Le Trou de l'Enfer Vous êtes ici : Accueil > Accueil > Bibliothèque
Page précédente | Imprimer

Chapitre XX
Le Trou de l'Enfer

Qui pouvait jamais savoir quelle pensée s'agitait dans le sombre et profond esprit de Samuel Gelb ? Dès qu'il vit le pasteur et l'enfant absorbés par les présents de Julius, il se mit à entamer devant Christiane une apologie cordiale de son ami. Julius, selon lui, avait toutes les qualités tendres, dévouées, fidèles, et, sous sa douceur, au besoin, une énergie et une solidité réelles. Ceux qu'il aimait pouvaient toujours compter sur lui. Il s'était battu admirablement, etc.
Samuel embarrassait Christiane de cet enthousiasme à bout portant, et la jeune fille souffrait instinctivement d'entendre cet éloge dans la bouche de Samuel. Tout en croyant à ce qu'il disait, elle ne pouvait s'empêcher de sentir de l'ironie sous ses paroles. Il ne disait de Julius que du bien ; elle eût préféré qu'il en dît du mal.
Quant à Julius, il n'écoutait pas. Après avoir ri et douté des premières louanges de Samuel, il avait laissé sa pensée s'enfuir ailleurs. Il songeait au charmant tête-à-tête qu'il avait eu avec Christiane l'autre après-dînée, et il était triste de cette joie passée.
Christiane eut pitié de lui :
- Mon père, dit-elle, élevant la voix, j'ai promis à ces messieurs que nous les mènerions aux ruines d'Eberbach et au Trou de l'Enfer. Voulez-vous que nous y allions ?
- Volontiers, dit le pasteur en fermant son livre avec un regard de regret.
Mais Lothario, lui, ne voulut sortir sous aucun prétexte. Il avait chargé Gretchen de prévenir quelques-uns de ses amis du village qu'il aurait une importante communication à leur faire, et il tenait à les attendre pour les éblouir de sa chasse.

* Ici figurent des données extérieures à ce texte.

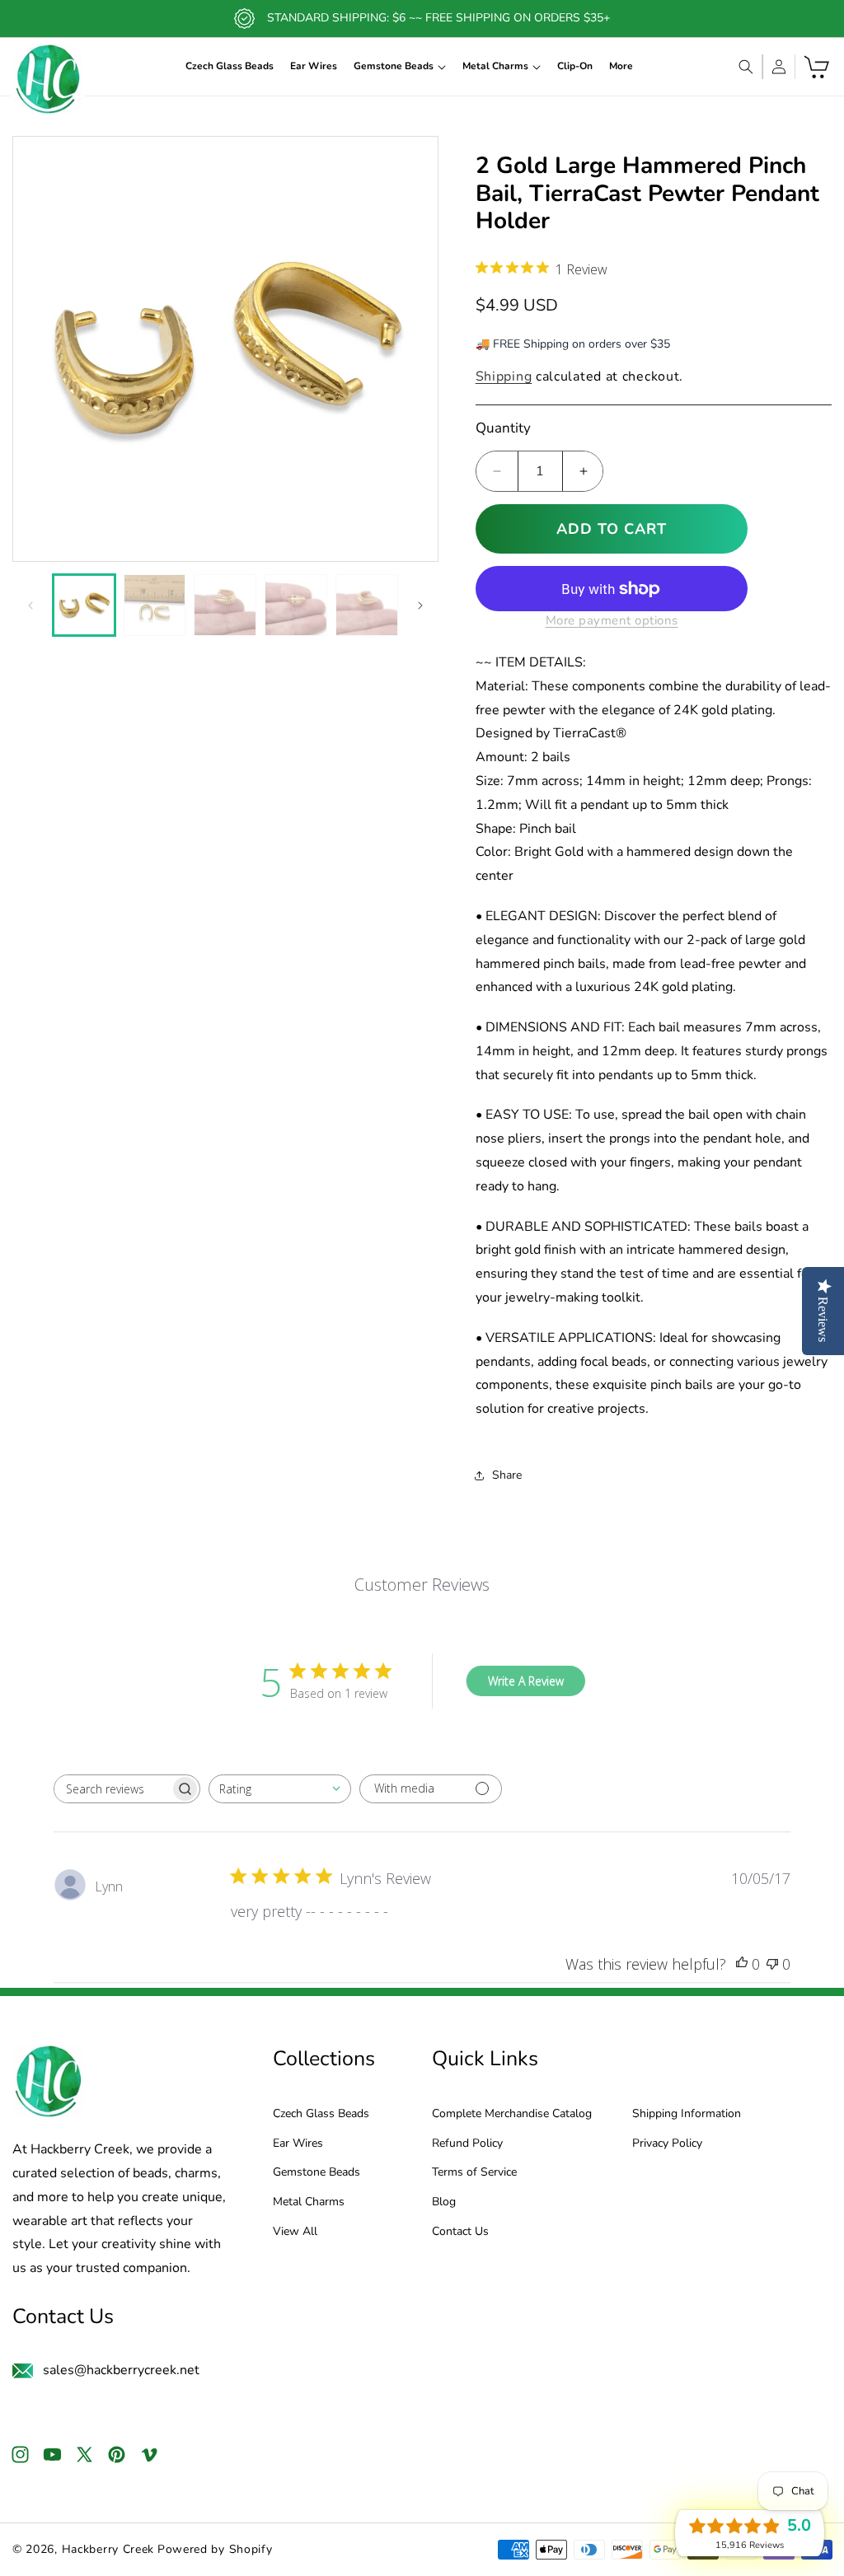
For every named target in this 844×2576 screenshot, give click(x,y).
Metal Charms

On se remit en route sans lui, et l'on prit un ravissant sentier de traverse aboutissant au Trou de l'Enfer, par lequel on voulait commencer, comme par le point le plus éloigné. Le pasteur, mis en train de botanique par le volume rare, s'empara de Samuel, l'interrogeant et le querellant sur toutes les plantes qu'ils rencontraient. C'était une autre façon de continuer la lecture de Linnée.
Julius se trouva enfin seul avec Christiane. Combien il avait souhaité cette occasion ! Et, maintenant qu'il la tenait, il en était embarrassé et ne savait comment s'en servir. Il ne trouvait pas une parole. Il se taisait, n'osant pas dire la seule chose qu'il eût à dire. Christiane remarqua l'embarras de Julius, ce qui augmenta le sien.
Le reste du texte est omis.